This functionality is similar to grequests. Unlike grequests, monkey patching is not required because this does not rely on the standard python SSL library.
Create a set of unsent Requests:
>>> reqs = [
... hrequests.async_get('https://www.google.com/', browser='firefox'),
... hrequests.async_get('https://www.duckduckgo.com/'),
... hrequests.async_get('https://www.yahoo.com/')
... ]
map
Send them all at the same time using map:
>>> hrequests.map(reqs, size=3)
[<Response [200]>, <Response [200]>, <Response [200]>]
Parameters
Concurrently converts a list of Requests to Responses.
Parameters:
requests - a collection of Request objects.
size - Specifies the number of requests to make at a time. If None, no throttling occurs.
exception_handler - Callback function, called when exception occurred.
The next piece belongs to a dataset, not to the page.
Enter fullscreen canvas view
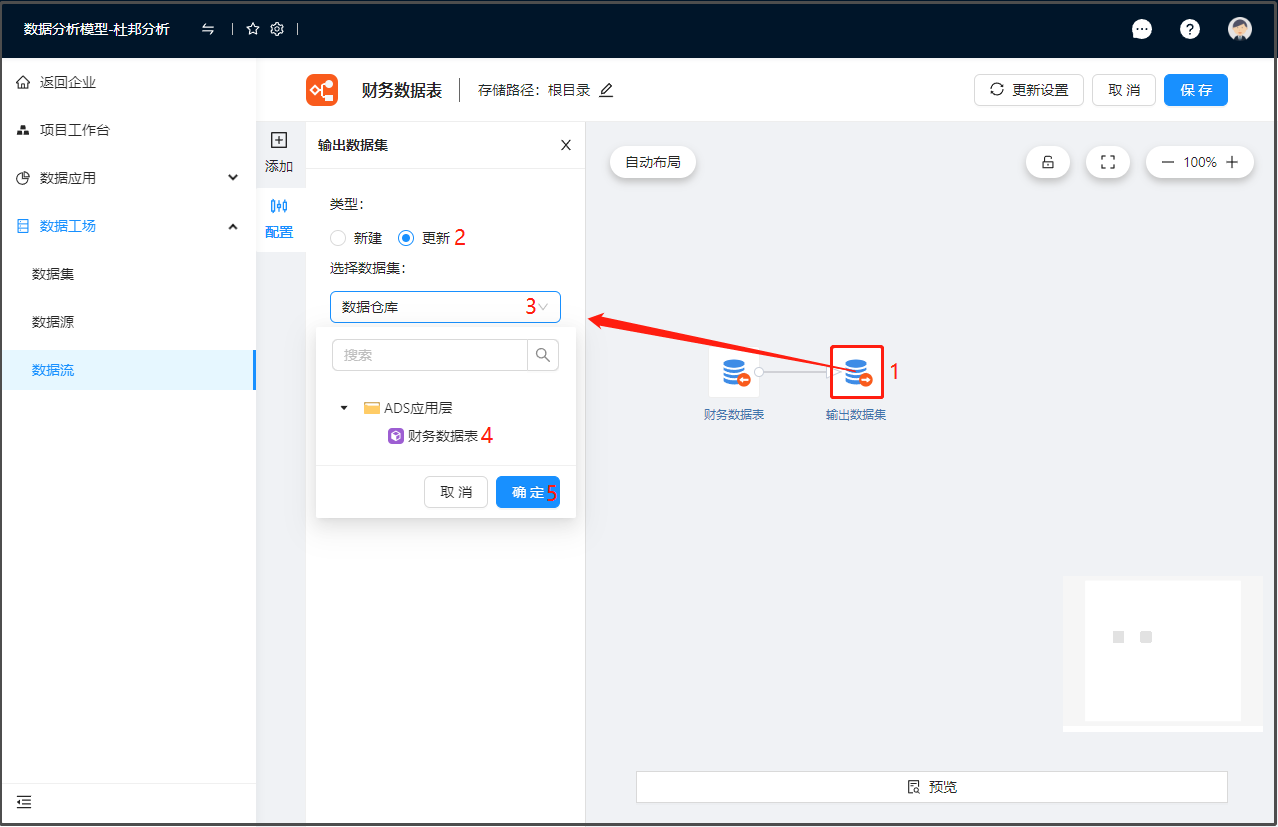 [1107, 162]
Params: Request, Exception
timeout - Gevent joinall timeout in seconds. (Note: unrelated to requests timeout)
Returns:
A list of Response objects.
imap
imap
returns a generator that yields responses as they come in:
>>> for resp in hrequests.imap(reqs, size=3):
... print(resp)
<Response [200]>
<Response [200]>
<Response [200]>
Parameters
Concurrently converts a generator object of Requests to a generator of Responses.
Parameters:
requests - a generator or sequence of Request objects.
size - Specifies the number of requests to make at a time. default is 2
exception_handler - Callback function, called when exception occurred. Params: Request, Exception
Yields:
Response objects.
imap_enum
returns a generator that yields a tuple of (index, response)
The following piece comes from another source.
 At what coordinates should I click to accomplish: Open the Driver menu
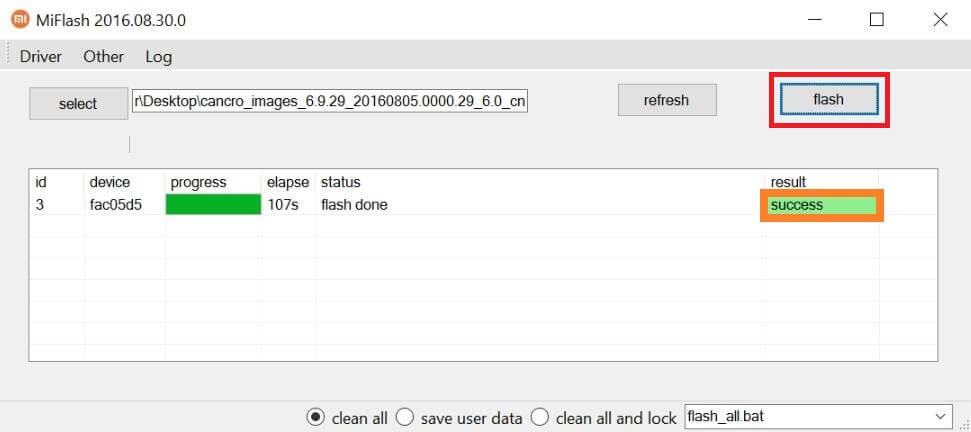click(41, 57)
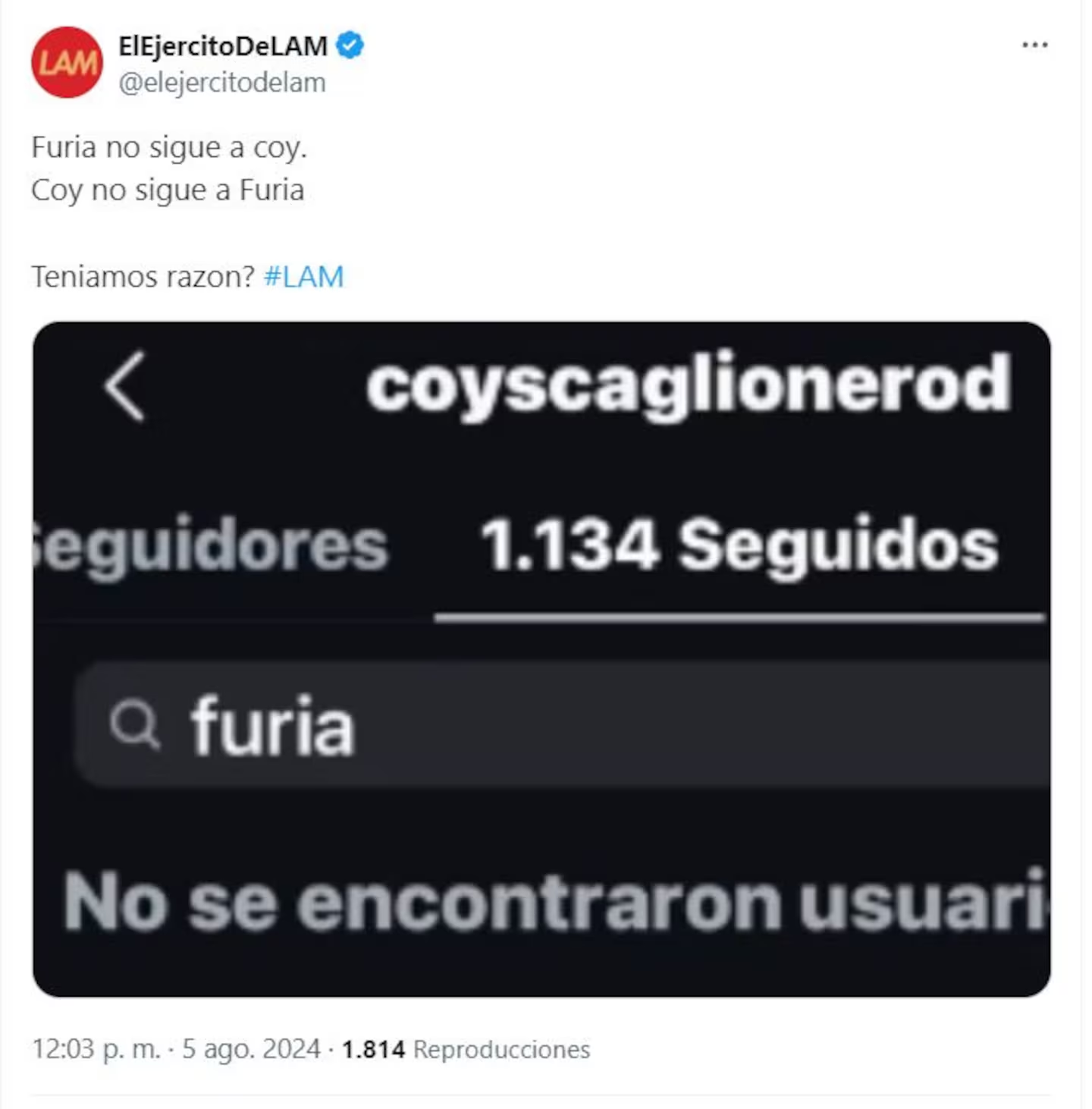This screenshot has height=1109, width=1092.
Task: Select the 1.134 Seguidos tab
Action: click(x=739, y=545)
as they come in. The index
is the index of the request in the original list:
>>> for index, resp in hrequests.imap_enum(reqs, size=3):
... print(index, resp)
(1, <Response [200]>)
(0, <Response [200]>)
(2, <Response [200]>)
Parameters
Like imap, but yields tuple of original request index and response object
Unlike imap, failed results and responses from exception handlers that return None are not ignored. Instead, a
tuple of (index, None) is yielded.
Responses are still in arbitrary order.
Parameters:
requests - a sequence of Request objects.
size - Specifies the number of requests to make at a time. default is 2
exception_handler - Callback function, called when exception occurred. Params: Request, Exception
Yields:
(index, Response) tuples.
Exception Handling
To handle timeouts or any other exception during the connection of the request, you can add an optional exception handler that will be called with the request and exception inside the main thread.
>>> def exception_handler(request, exception):
... return f'Response failed: {exception}'
>>> bad_reqs = [
... hrequests.async_get('http://httpbin.org/delay/5', timeout=1),
... hrequests.async_get('http://fakedomain/'),
... hrequests.async_get('http://example.com/'),
... ]
>>> hrequests.map(bad_reqs, size=3, exception_handler=exception_handler)
['Response failed: Connection error', 'Response failed: Connection error', <Response [200]>]
The value returned by the exception handler will be used in place of the response in the result list.
If an exception handler isn't specified, the default yield type is hrequests.FailedResponse
.
HTML Parsing
HTML scraping is based off selectolax, which is over 25x faster than bs4. This functionality is inspired by requests-html.
Library | Time (1e5 trials) |
---|---|
BeautifulSoup4 | 52.6 |
PyQuery | 7.5 |
selectolax | 1.9 |
The HTML parser can be accessed through the html
attribute of the response object:
>>> resp = session.get('https://python.org/')
>>> resp.html
<HTML url='https://www.python.org/'>
Parsing page
Grab a list of all links on the page, as-is (anchors excluded):
>>> resp.html.links
{'//docs.python.org/3/tutorial/', '/about/apps/', 'https://github.com/python/pythondotorg/issues', '/accounts/login/', '/dev/peps/', '/about/legal/',...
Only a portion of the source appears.